Published
So, it’s been awhile since I’ve ever posted. I finished Pathophysiology with a B. Very hard class, but it was interesting.
In previous posts I might have mentioned I was on section 8 while doing pre-reqs. Just recently, I lost my section 8 support because I was considered making too much money as a CNA. Yes, I bought a white cargo van because if I got a room for rent, that would only inflate my responsibilities from nursing school and I have financial problems I’m trying to responsibly take care of. I’ve got no kids and no spouse responsibility, so I am, as Filipino nurses call me, a cowboy. I can pull it off.
Well, today I was told by maintenance at my facility that I have to move my vehicles out of the parking lot within 24 hours because of the owner of the facility. She’s Korean and stupid wealthy. She has a 10 bed mansion that she never stays at that she would never know you were there if you stayed according to an RN. The DON who has poor English speaking skills says I cannot be there when I’m not scheduled. Say something about it being against the law or something. It’s not against company policy because no one ever mentioned it during orientation. I respect the property, but apparently that isn’t enough. I went to my HR and she said, “I can ask the owner to see if you can pay her $100 a month in rent to park both vehicles here at the facility like she pays the church down the road for extra parking since she only listens to the sound of money”. I said ok. HR called me and said the owner said no.
Is it petty the owner doesn’t want me taking up two spots in the very back of a facility where I’m not parked at a red curb and I’m not parked in a handicapped spot and I’m not bothering or hurting anybody? The facility pays the church down the road $100 a month I guess for employees to park that I towed my daily driver car and cargo van to and Thursday I speak with a pastor about parking there and see what he says.
Im sure most responses on here will be very unsympathetic so I hope some will understand what I’m trying to do. I take the nursing entrance exam May 6th. I passed the HESI for UNLV last year but didn’t make the cutoff. So I changed schools and had to take Patho as a pre-req requirement.
Just to get an idea of what it’s like living in a van: I don’t make a mess living in a van, I shower at a gym down the road, I keep myself clean and presentable. People have told me the way I pull it off, I don’t even look like a van dweller. We have a locker room in a bathroom for employees in the back away from the nurses station where I keep dental hygiene stuff to brush my teeth and use the restroom if I need to. I keep all my waste contained in clean trash bags. Always. I never leave trash on the ground and I never dump liquids. I always use receptacles.
I’m trying to handle my problems like a responsible adult, yet I can’t. I thought buying a van would help me tackle my problems. Of any kind. Also, my van I recently bought has a temporary moving permit that expired because I had a check engine light come on. My other car, my daily driver, had a check engine light since last October but I never got around to diagnosing it because I didn’t know about financing for tows and engine diagnosis fees. Both vehicles have expired registration and automatically fail smog because of check engine light.
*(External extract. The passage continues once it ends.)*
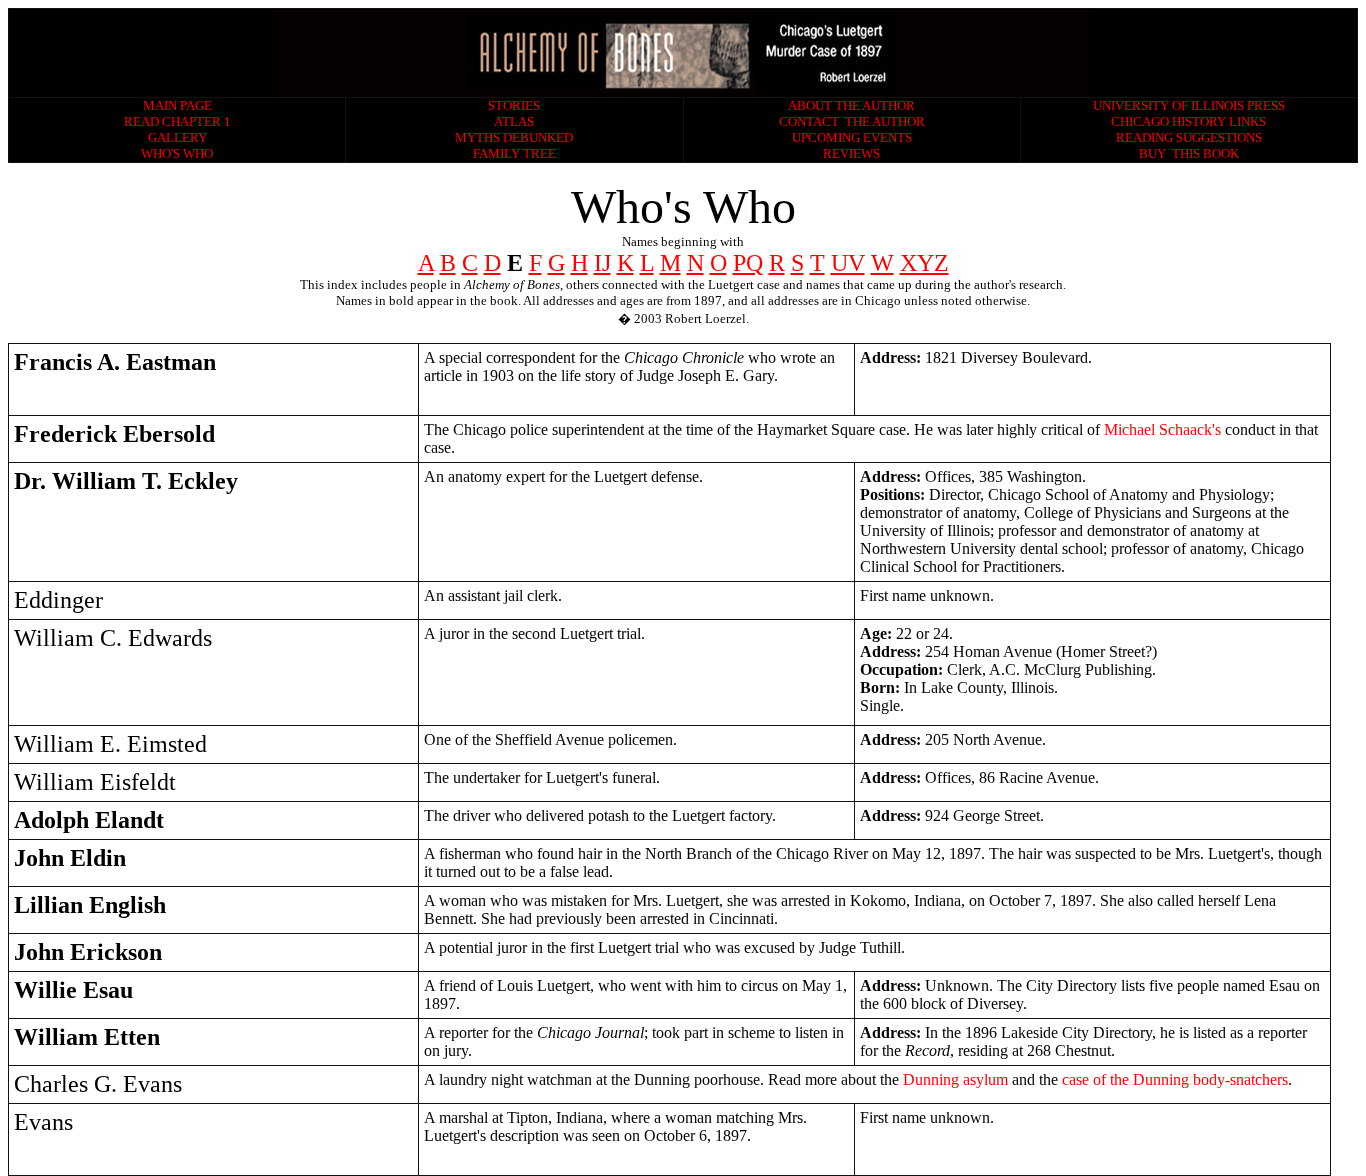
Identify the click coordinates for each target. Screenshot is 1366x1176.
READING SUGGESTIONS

I can’t move them very far or risk $1,000 fine by metro police.
My facility implies my car can be towed out of their hands by another tow company without saying the tow would give me a warning first. Isn’t that considered grand theft auto? What’s funny is they can see the temporary moving permit on the van windshield has an expiration date and they use that as an example against me, but the other car that has expired tags, they can’t tell.
If if you were high up in the food chain, would you have a problem with an employee who comes to work clean and decent, but lives in a vehicle due to financial problems? Showing up to work on time and clean?
My DON currently does not help nurses or anybody for that matter. The only thing she looks at is call lights when she slowly walks down the hall with her cankles and her iPhone in her hand with her hand leaned back as if she were lazily strolling through the park and doesn’t even answer the call lights. Just says in her thick Filipino voice while pointing at them, “answer the call lights”. The DON before her kept nurses and CNAs in line and even helped CNAs with their runs as if she were a CNA. I never got to work with her, but I’d love to be a fly on the wall to see what she was like.